1) aumento dei posti nell’Inalpi Arena

2) Allestimento di un “court village” fisso (utile sia per le ATP sia per l’eventuale torneo)

3) Ruolo del Circolo della Stampa Sporting (sede dei campi di allenamento).

In tutto questo programma i soldi “sembrano” non mancare, tenuto conto che sia la Regione sia il Comune sono disposti a elargire denari. Quello che manca è però è la “lista della spesa”, cosa che qualsiasi casalinga di Voghera è in grado di fare. Nonostante le centinaia di articoli non è infatti dato sapere chi pago cosa. Esempio: chi ha pagato l’allestimento del campo dell’Inalpi Arena? Chi il fan village (4 milioni di euro ogni anno, il che vuol dire 20 milioni di euro spesi)? Chi l’affitto dei campi di allenamento dello Sporting? La Federazione Italiana Tennis quanti ne ha messi? Sembrano domande scomode, invece dovrebbero essere la normalità in quella che è la città più indebitata d’Italia.

Per lo Sporting (che invece dovrebbe essere chiamato Circolo della Stampa Sporting, ovvero la “casa” sportiva dei giornalisti) la situazione sembra essere quella di un grande investitore, anche se un po’ sprovveduto: per ristrutturare gli edifici e fare i campi di allenamento la società si è indebitata fino a dover vendere gran parte di Palazzo Ceriana Mayneri, che ospita anche l’Ordine dei Giornalisti e l’Associazione Stampa Subalpina. Queste due ultime realtà dovranno presto cercare nuova casa, perché sono in affitto dalla società immobiliare dello Sporting. Lo storico palazzo, all’angolo tra i corsi Stati Uniti e Galfer, è stato acquistato da una società immobiliare facente capo all’industriale che è presidente della Camera di Commercio, Gallina. Altro tassello: il Circolo della Stampa Sporting (in corso Giovanni Agnelli) non è proprietario dei terreni sui quali ci sono le strutture. Queste sono in capo al Comune e proprio l’anno prossimo scade la concessione. Con quale criterio sarà rinnovata? Se – per dire – l’ATP versa attualmente un affitto per i campi ad un ente privato (lo Sporting) non sarebbe giusto per il futuro che il Comune limitasse la concessione dei terreni, in modo da incassare quanto dovuto e recuperare un po’ di spese sostenute per preparare quella parte di città alla ATP Finals?

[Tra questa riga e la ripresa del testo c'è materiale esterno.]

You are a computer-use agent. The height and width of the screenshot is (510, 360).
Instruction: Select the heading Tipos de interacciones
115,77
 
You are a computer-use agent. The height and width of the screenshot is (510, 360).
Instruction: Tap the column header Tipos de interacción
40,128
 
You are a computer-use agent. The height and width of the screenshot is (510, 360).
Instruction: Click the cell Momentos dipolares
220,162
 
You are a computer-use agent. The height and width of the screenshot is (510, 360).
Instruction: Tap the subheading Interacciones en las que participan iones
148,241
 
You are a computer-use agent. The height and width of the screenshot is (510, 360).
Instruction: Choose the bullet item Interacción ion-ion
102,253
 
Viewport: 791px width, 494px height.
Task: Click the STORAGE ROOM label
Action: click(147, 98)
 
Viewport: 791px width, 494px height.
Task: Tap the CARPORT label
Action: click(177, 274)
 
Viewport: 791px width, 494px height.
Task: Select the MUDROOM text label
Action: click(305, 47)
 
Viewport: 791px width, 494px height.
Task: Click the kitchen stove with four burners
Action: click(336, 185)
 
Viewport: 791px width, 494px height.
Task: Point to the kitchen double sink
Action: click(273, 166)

La situazione è paradossale perché il presidente dell’ODG, quello dell’Associazione Stampa Subalpina e il presidente del circolo della stampa Sporting sono andati a chiedere a Lo Russo una sede proprio in vista del futuro e probabile sfratto. C’è da dire che sembra strano che l’ODG in tanti anni non abbia provveduto a comprare una sede (l’ordine degli architetti ne ha una, in più stanno ristrutturando un palazzo per la futura nuova sede vicino al Polo del 900). Spiazzati quindi dalle novità derivanti dallo sfratto ricevuto dalla società immobiliare del Circolo della Stampa (con la quale secondo il buon senso dovrebbe formare squadra) ora si ritrovano ad essere senza sede, perché il presidente del Circolo della Stampa Sporting ha voluto spendere molto per ristrutturare sede e campi di Corso Agnelli. Malagestione o era tutto pianificato (ovvero vendere poi palazzo Cariana Mayneri)? C’è da dire che ad essere ammessi come soci allo Sporting sono non solo i giornalisti ma anche i privati (con quote non proprio popolari).

Tornando al discorso generale: cosa offre in più Milano per le ATP?

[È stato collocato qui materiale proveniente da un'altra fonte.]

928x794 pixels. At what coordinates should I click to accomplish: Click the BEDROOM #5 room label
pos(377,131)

1) Un’arena con il 30% in più dei posti

2) Un bacino di spettatori più grandi (teniamo conto dell’Emilia Romagna).

3) L’abbinamento con la città più internazionale d’Italia.

Ma tutte queste considerazioni sono sterili se non si conoscono le cifre in ballo (e si torna alle domande di prima). E’ questa mancanza di trasparenza che rende il futuro dell’ATP non incerto ma nebbioso riguardo gli investimenti. Il tutto mentre, ricordiamolo, Torino avrebbe bisogno di un centro fieristico di proprietà. Il che vuol dire risorse, che ora come ora sembrerebbero distratti dalle ATP. Occorre quindi pianificazione per la città, non solo per le ATP. La coperta è corta e il ritorno degli investimenti è fondamentale. Ne teniamo conto, perfavore?